Hopefully, as we evolve as a culture, we start being wary of these ads the same way we became wary of Joe Camel. We can see past it and for what it is. People selling snake oil have always been around and people purchasing it have always been around, it’s just new forms, new manifestations, and we just have to see it.

The social media influencers who promoted Fyre Festival scammed people but they were also scammed themselves. So what do you think, are they an enemy in this or victims?

There’s probably a middle ground. I don’t think they’re the enemy. I think that they thought they were promoting something that may have been on brand. But it’s incumbent on them to ask tough questions either before they take that paycheck or before they agree to attach their name behind something. You always hear those stories that a trained boxers’ fists are basically lethal weapons. To some extent, an influencer’s influence is a strength to their professional life. But when they know that they have become walking billboards and they’ve taken on that role every day on social media, they have a higher responsibility to at the very least ask questions. “What am I putting my name behind? Is this product safe?” Because very frequently these products are being sold precisely because of their influence, so it’s hard to totally divorce yourself from it and take no responsibility.

Although, Fyre Festival was really at the time where influence was being perfected as a whole cottage industry.

Are any of your clients suing the celebrities who may have tricked them on social media to attend the Fyre Festival? 

That’s not the subject of our case at this time. What you’d have to really see is, is it a gross recklessness there? Ultimately all those issues will be subject of discovery and subject of investigation, which we’ll get to. In terms of the elements, if they were genuine victims and defrauded then that’s not the case. But if, in fact, they knew or should’ve known and facilitated and engineered, then there could be liability there.

50 Cent was probably early money on Ja Rule. 50 Cent warned us of Ja Rule back in 2003.
Ben Meiselas

The Netflix documentary focuses a little more on the Bahamian workers of the Fyre Festival and how they were impacted by the madness that ensued. Do you have any connection to any of those people in the Bahamas?

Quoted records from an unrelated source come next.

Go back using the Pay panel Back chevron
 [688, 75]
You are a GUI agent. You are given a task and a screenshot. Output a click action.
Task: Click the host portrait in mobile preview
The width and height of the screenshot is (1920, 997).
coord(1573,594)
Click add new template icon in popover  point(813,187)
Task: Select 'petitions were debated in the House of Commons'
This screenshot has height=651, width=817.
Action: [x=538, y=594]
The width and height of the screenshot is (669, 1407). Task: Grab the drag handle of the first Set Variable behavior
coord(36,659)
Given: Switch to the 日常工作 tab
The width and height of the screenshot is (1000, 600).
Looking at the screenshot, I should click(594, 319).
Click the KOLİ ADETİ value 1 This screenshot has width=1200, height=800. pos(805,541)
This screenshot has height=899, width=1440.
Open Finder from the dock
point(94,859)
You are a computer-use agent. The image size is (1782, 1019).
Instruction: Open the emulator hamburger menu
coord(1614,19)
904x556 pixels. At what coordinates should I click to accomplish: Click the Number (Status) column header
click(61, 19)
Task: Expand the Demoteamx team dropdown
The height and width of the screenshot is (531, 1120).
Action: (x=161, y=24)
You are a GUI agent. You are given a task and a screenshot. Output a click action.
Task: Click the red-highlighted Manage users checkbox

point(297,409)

No. If I could represent them, I would. I can’t because they live in a different country, but if I had a Bahamian legal license I would be happy to represent them all against Billy and everybody who committed the fraud because they’re also very much the victims. Probably the most deeply impacted victims. It just reeks of an exploitative mindset to go in there and really trample on their culture and their well-being, their happiness and their tourism industry. It became such an embarrassment for the Bahamas and for the Exumas and these people who have a great deal of pride. There’s a lot of great tourism there and they’re associated with this thing they never should’ve been associated with. So yeah, if I had a Bahama law license, I’d be happy to represent them.

How long do you think this class-action case will last before you come to a settlement?

A resolution like this in federalist court probably has at least a year or two of litigations.

In the Hulu doc they bring up that Dave Chappelle clip where he pokes fun at Ja Rule. So Ben, have you been able to find Ja Rule and make sense of all this?

Yeah, Ja Rule’s been represented by a number of different lawyers in the case. No, look, he’s filed his motion saying that he didn’t do anything and then you watch these documentaries and you’re like, “C’mon, man.”

50 Cent was probably early money on Ja Rule. 50 Cent warned us of Ja Rule back in 2003.

Hulu’s “Fyre Fraud” is now streaming. Netflix’s “Fyre” hits the platform Friday.